A Catastrophic Risk Assessment to the Honey Bee Populations and the Beekeeping Industry

Is there a risk; are there conditions or potential problems in the beekeeping industry that put all of beekeeping in jeopardy? You decide! Bear with me while I lay out some scenarios for you to digest. The threat/risk to overall honey bee population, colonies/package bee industry/commercial pollination industry and related. First: Where are the honey bee colonies in the U.S. located?

  • California: 1,100,000 colonies.
  • Florida: 245,000 colonies.
  • Texas: 205,000 colonies.
  • Idaho: 164,000 colonies.
  • George: 134,000 colonies
  • Ohio, just for perspective: 25,000 colonies

The total number of colonies in all the United States is approximately 2.63 million; in all the above states we have 1,873,000 colonies, that leave’s 727,000 colonies in all the rest of the U.S at any given time. In February of every year there are approximately 2 million colonies in almond pollination all congested in a 500 mile by 50 mile stretch through the California Valley. These are not hard numbers but a reference point and these numbers fluctuate greatly throughout the year and vary from year to year.

With approximately 2 million colonies choked into one 500 X 50 mile area in the California Valley, can anything go horribly wrong? This area, Central Valley, produces 8% of the U.S. agricultural output at 4.6 billion. This whole region is in need of a detox because of the decades of continuous agricultural activity and the chemical use that is associated with that activity. Many years of chemical use is even having a negative effect on migrant workers and local populations as well, according to some reports, is this bad? Is there potential negative fallout for the honey bees as well? What about an, as yet unknown, honey bee virus or pathogen affecting colonies in this very congested area? What about a terrorist threat to the American food supply, thousands of colonies can be destroyed in a few hours by a flyover of an insecticide application? Regions of California are prone to fires, mudslides, and earthquakes. A deliberate or accidental seeding of this area with Tropilaelaps mercedesas parasite from an unknown source, etc.?

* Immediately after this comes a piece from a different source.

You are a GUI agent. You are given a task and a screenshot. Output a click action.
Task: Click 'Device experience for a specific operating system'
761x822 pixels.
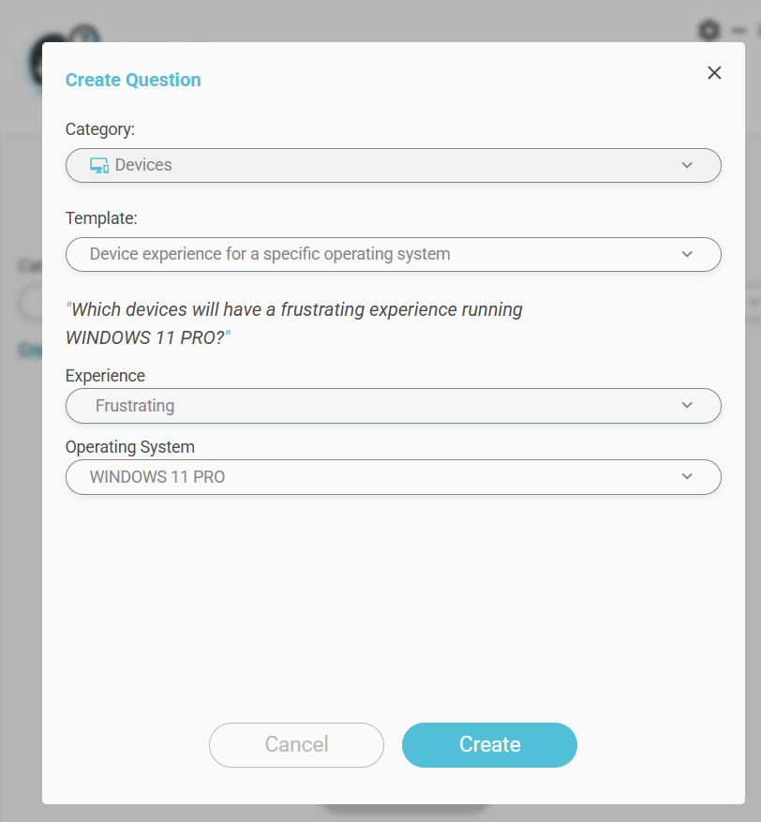(x=270, y=254)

Florida is the next largest honey bee producer with 245,000 colonies of bees. We are told the whole bottom half of Florida is percolated with Africanized (AHB) honey bees and I suppose that would do in a pinch for pollination. But AHB onslaught would render the entire hobbyist beekeeper population and especially residential beekeepers out in the cold when it comes to beekeeping, and that figure is at about 98% of the beekeepers. I only count 3 (there may be more) package bee supply companies in Florida and they are all in AHB infected areas. Furthermore, many package bee suppliers in Georgia overwinter colonies and do pollination in Florida spreading AHB genes throughout the northeast via pollination services as they travel north in the spring, plus sending queens and package bees north as well with known AHB genes/traits/characteristics.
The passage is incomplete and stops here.